[[ Given entries open ]]

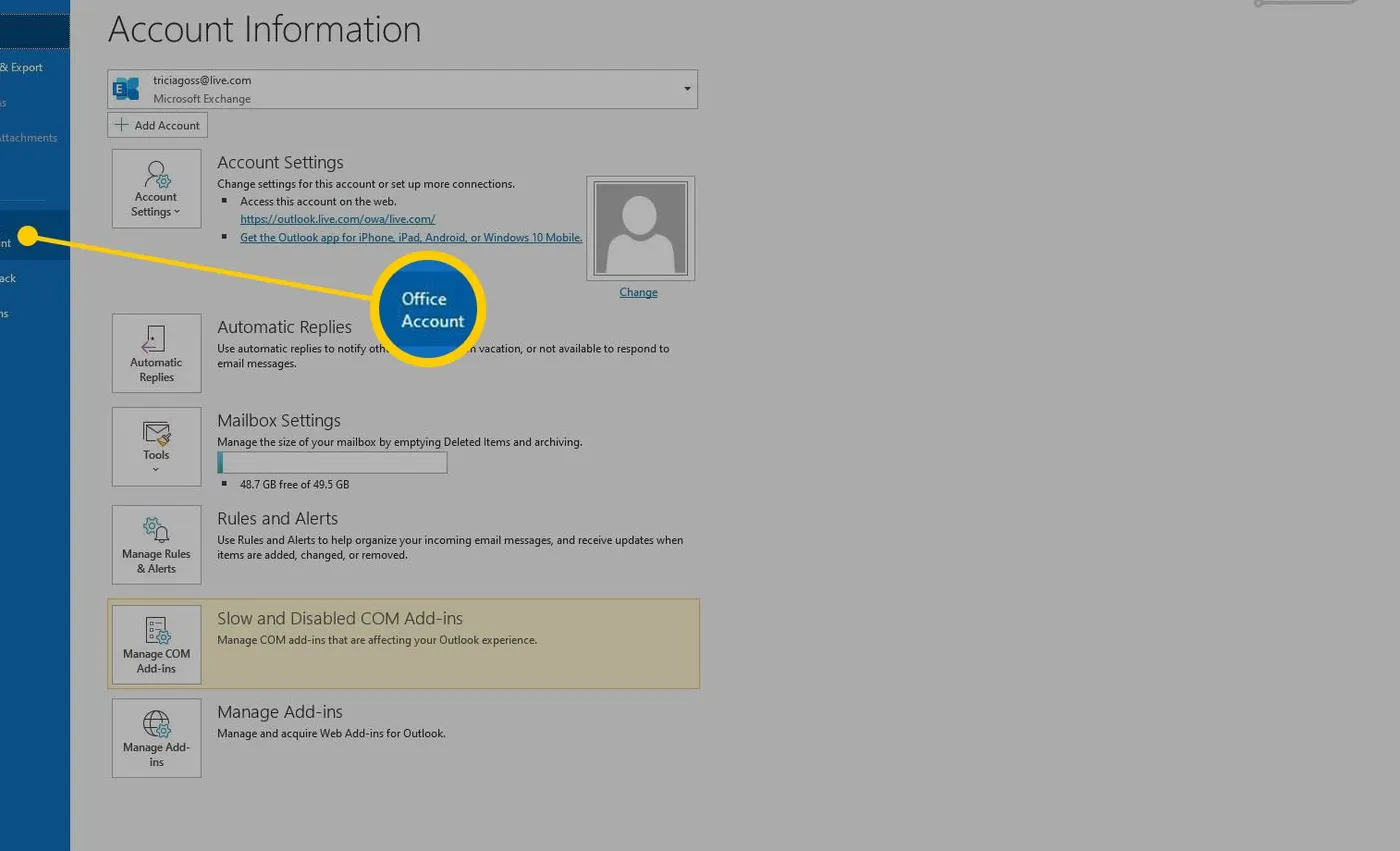Select Open & Export in the sidebar
Screen dimensions: 1400x851
click(20, 67)
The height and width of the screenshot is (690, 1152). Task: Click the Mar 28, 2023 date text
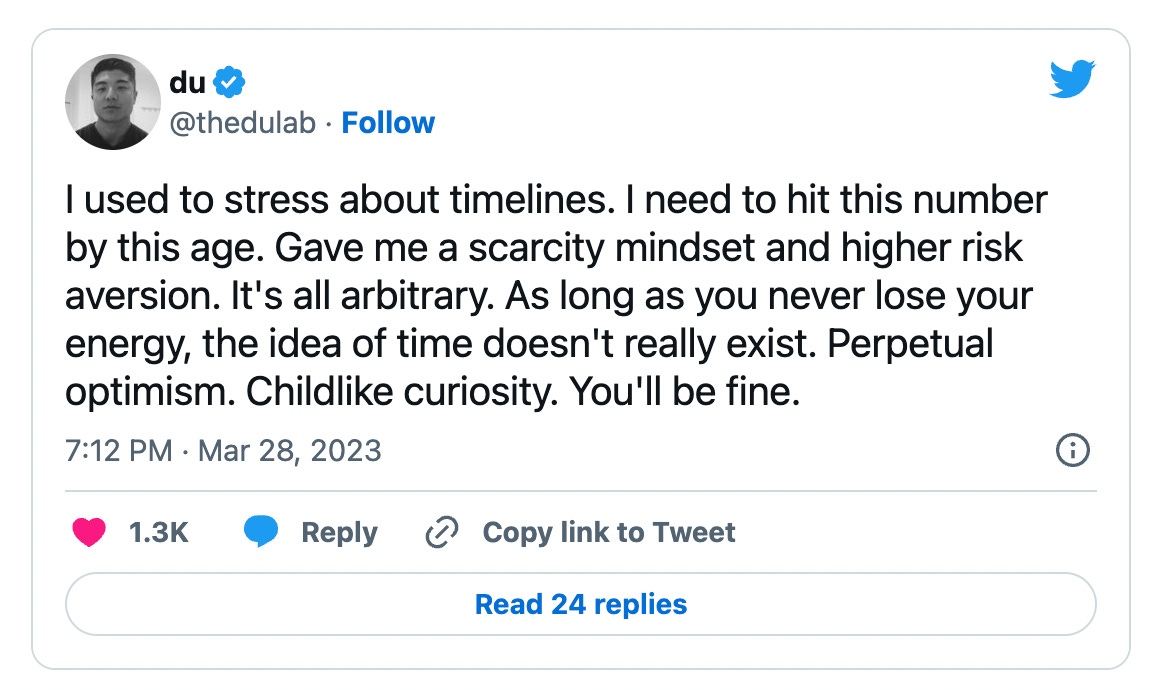[x=290, y=450]
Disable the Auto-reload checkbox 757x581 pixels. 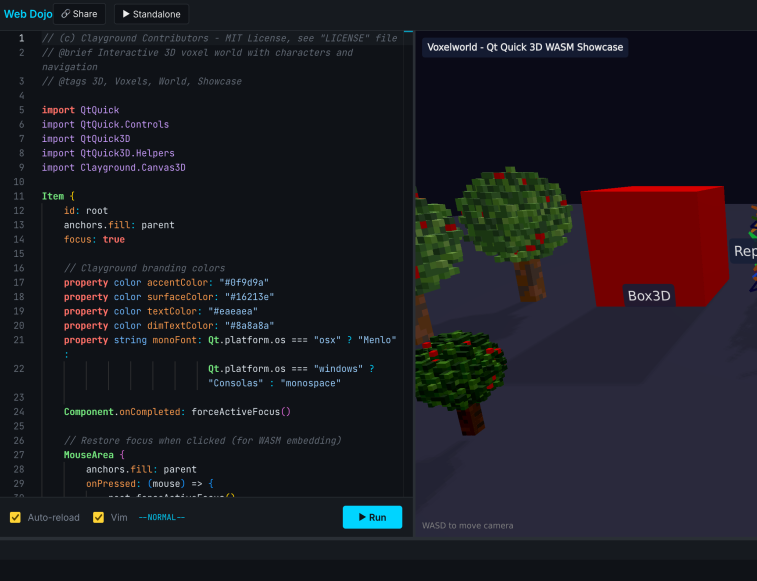(15, 517)
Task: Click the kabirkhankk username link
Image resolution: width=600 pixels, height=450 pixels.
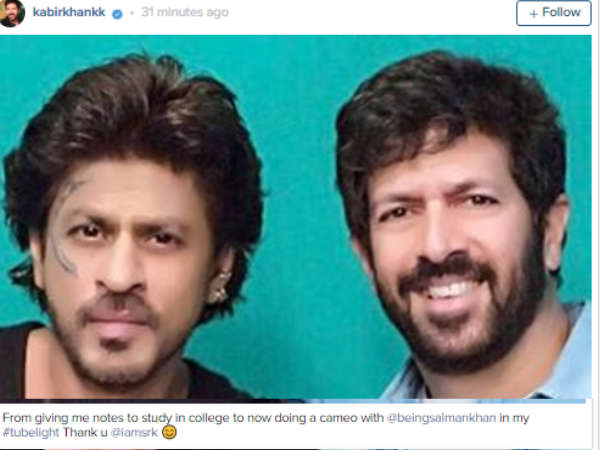Action: coord(69,12)
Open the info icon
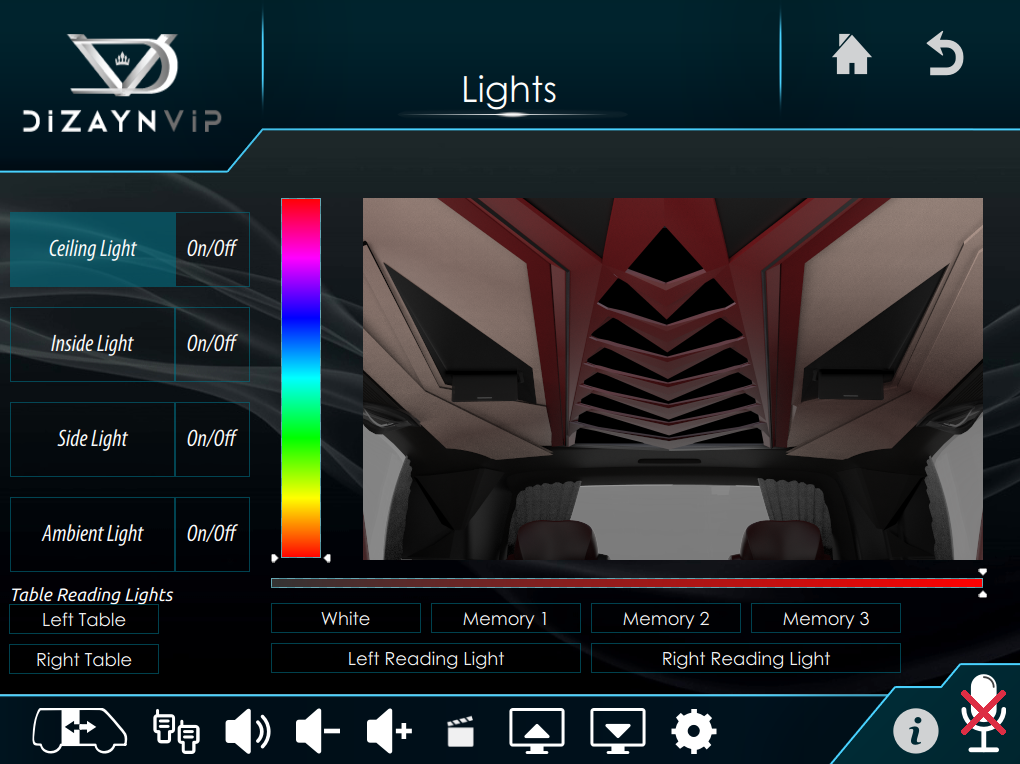Image resolution: width=1020 pixels, height=764 pixels. click(915, 732)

[[ Given entries closed ]]

## Exercise goal:
Set down exactly the lines between the line containing "Task: Click the kabirkhankk username link" and the end of the records above, both ends included; pictures stay out.

## Result of the exercise:
Task: Click the kabirkhankk username link
Image resolution: width=600 pixels, height=450 pixels.
Action: coord(69,12)
Open the info icon
Image resolution: width=1020 pixels, height=764 pixels. click(915, 732)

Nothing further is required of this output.